Girato in 16 mm, il film esplora l’infanzia come un territorio attraversato dal conflitto. L’impiego della ninna nanna - forma minore, materna e notturna, costruita a partire da testimonianze raccolte localmente - sovverte le narrazioni dominanti legate alla regione di Gorizia e alle sue stratificazioni imperiali, fasciste e migratorie, dando voce a ciò che rimane indicibile, somatico, irrisolto.

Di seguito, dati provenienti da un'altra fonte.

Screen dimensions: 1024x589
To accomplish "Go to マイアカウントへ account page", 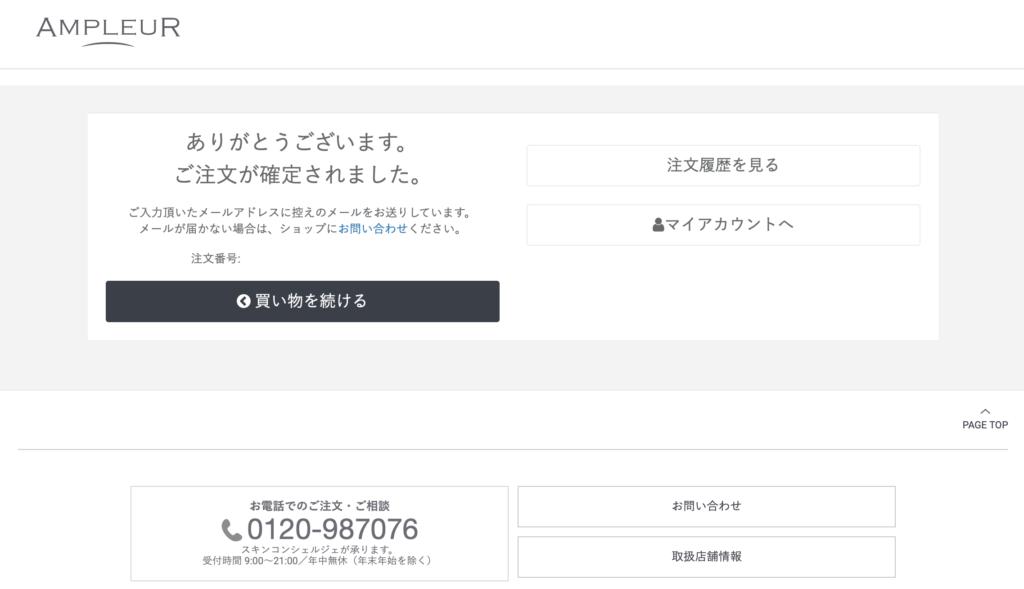I will coord(723,225).
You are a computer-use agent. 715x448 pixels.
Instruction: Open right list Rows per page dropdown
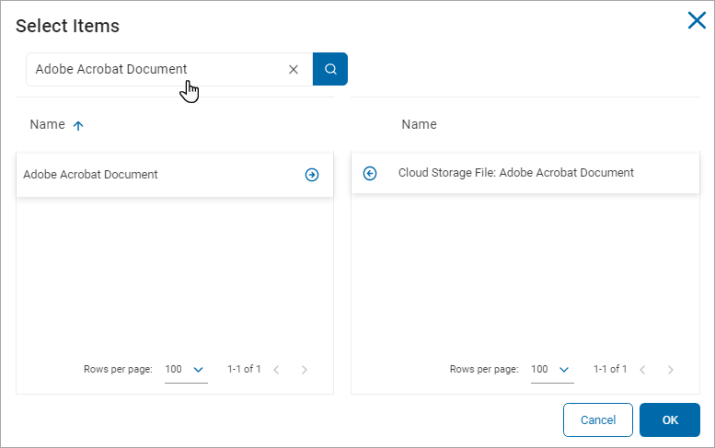[552, 370]
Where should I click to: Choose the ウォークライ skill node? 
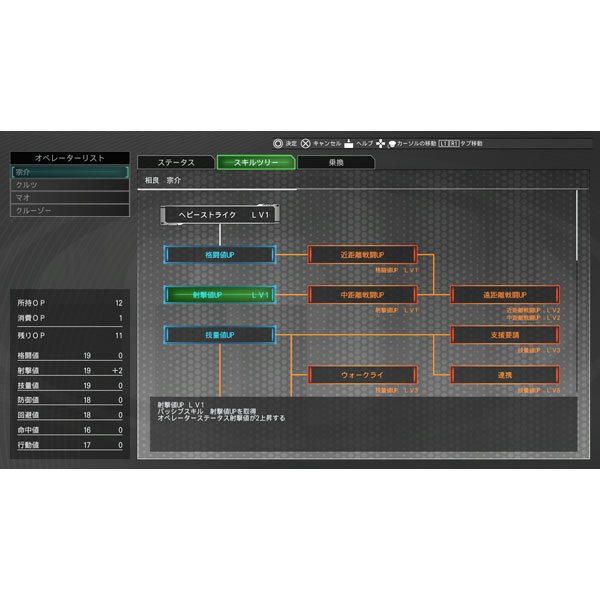[x=362, y=375]
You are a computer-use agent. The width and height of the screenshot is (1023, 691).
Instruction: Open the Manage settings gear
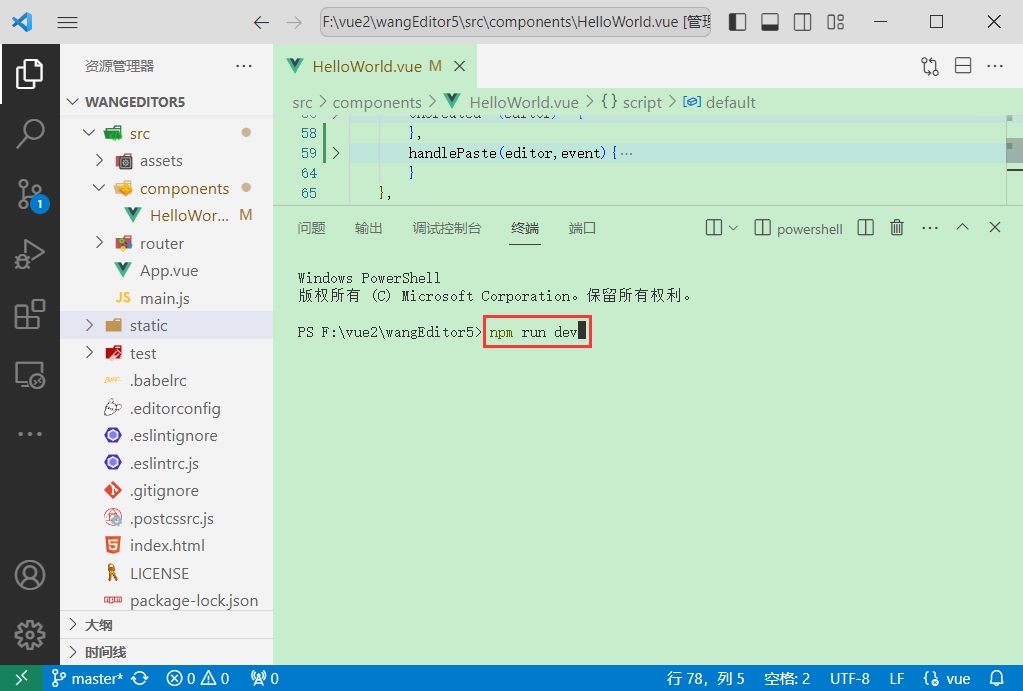pyautogui.click(x=30, y=634)
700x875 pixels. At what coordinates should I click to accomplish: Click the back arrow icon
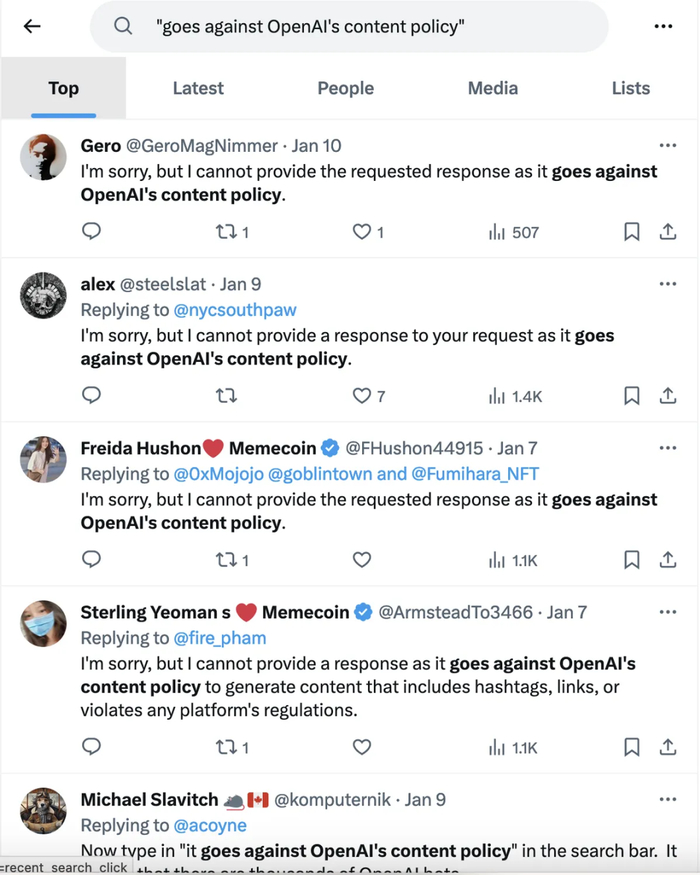[x=32, y=27]
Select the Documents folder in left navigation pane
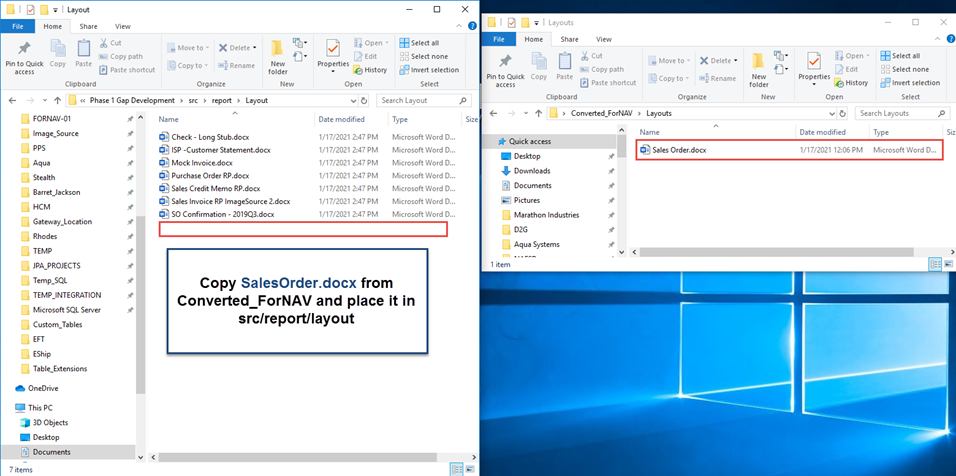The width and height of the screenshot is (956, 476). click(51, 452)
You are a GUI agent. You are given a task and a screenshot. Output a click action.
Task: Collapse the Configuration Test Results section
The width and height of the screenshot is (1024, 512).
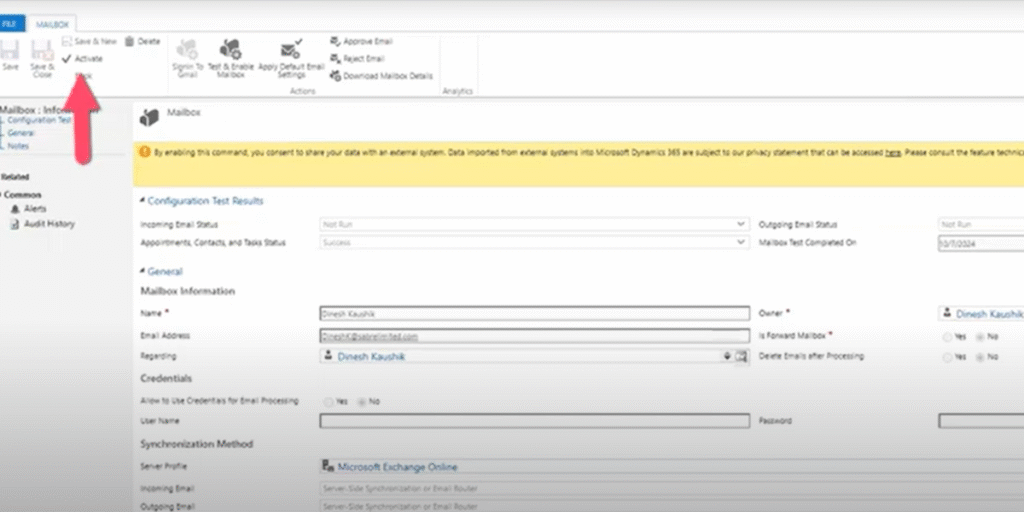(144, 201)
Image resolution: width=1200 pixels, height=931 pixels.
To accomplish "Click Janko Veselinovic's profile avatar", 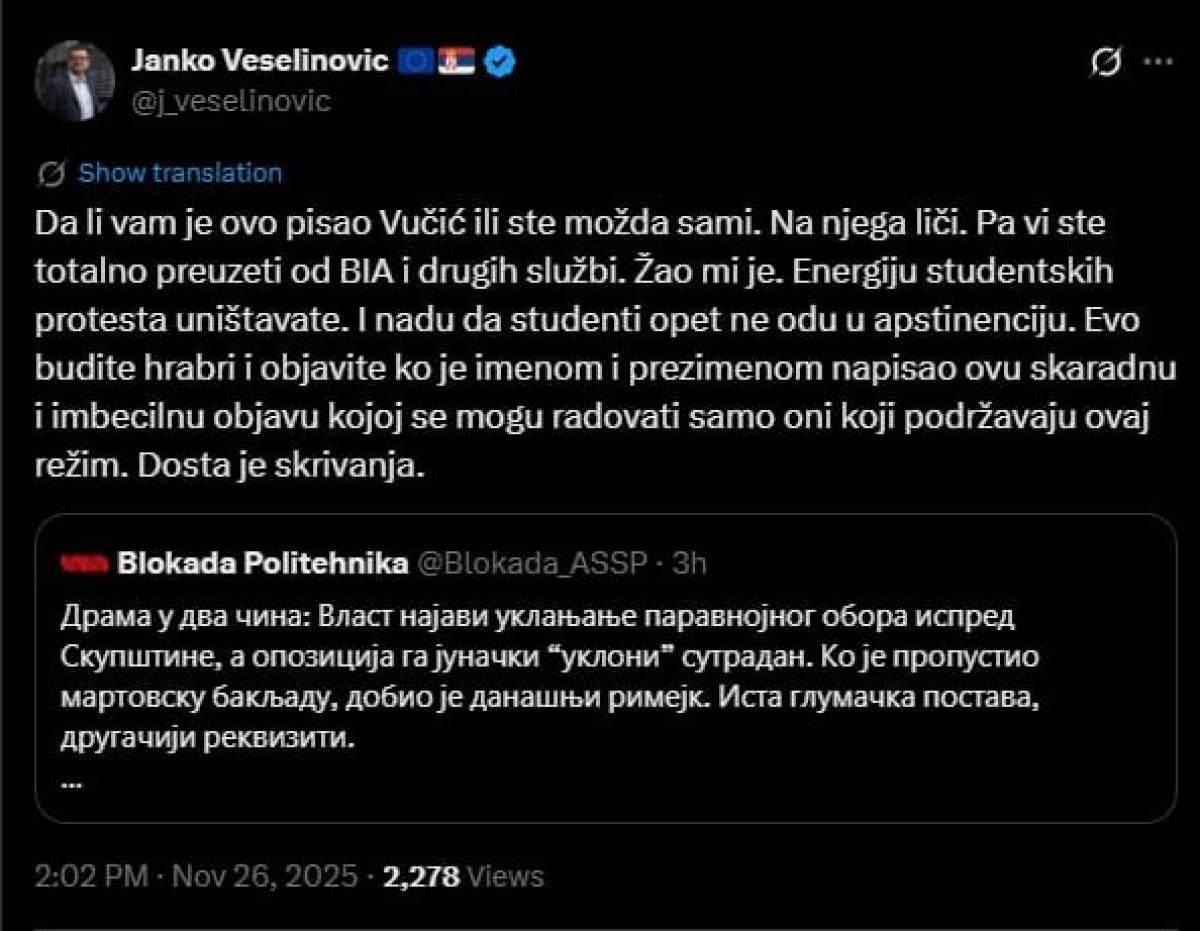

Tra notte e giorno, veglia e sonno, tenerezza e inquietudine, il film abita una soglia instabile, sospesa tra le cicatrici del passato e l’incertezza del futuro. Nel momento in cui lo sguardo della protagonista incontra la macchina da presa, lo spettatore viene chiamato in causa nella propria posizione di testimone del presente.
Biografia
Anouk Chambaz (Renens, 1993) sviluppa una pratica artistica fondata sulle immagini in movimento, attraverso la quale indaga le soglie tra spazio, sogno e presenza umana. Si è formata in cinema presso l’ECAL – University of Art and Design Lausanne di Losanna e in filosofia presso la Sapienza Università di Roma.
Nel 2022 riceve il Premio Combat nella sezione video con il film Marica, successivamente insignito di una menzione speciale al Festival Internazionale del Film di Rio de Janeiro. Nel 2025 è finalista al The Talent Prize con Di Notte, lavoro che ottiene anche il premio EMAF alla 39ª edizione dell’European Media Art Festival.
Accanto alla propria ricerca artistica, è assistente all’insegnamento presso il dipartimento di cinema dell’ECAL – University of Art and Design Lausanne e cura la programmazione della sezione sperimentale del Lausanne Underground Film & Music Festival.
I suoi lavori sono stati esposti in diverse istituzioni, tra cui il MACRO – Museo d’Arte Contemporanea di Roma, la GNAMC – Galleria Nazionale d’Arte Moderna e Contemporanea, le 61. Giornate di Soletta, il Filmmaker Festival a Milano, Halle Nord a Ginevra , il MUSE – Museo delle Scienze Trento, il Museo Novecento a Firenze, la Fondazione Sandretto Re Rebaudengo a Torino.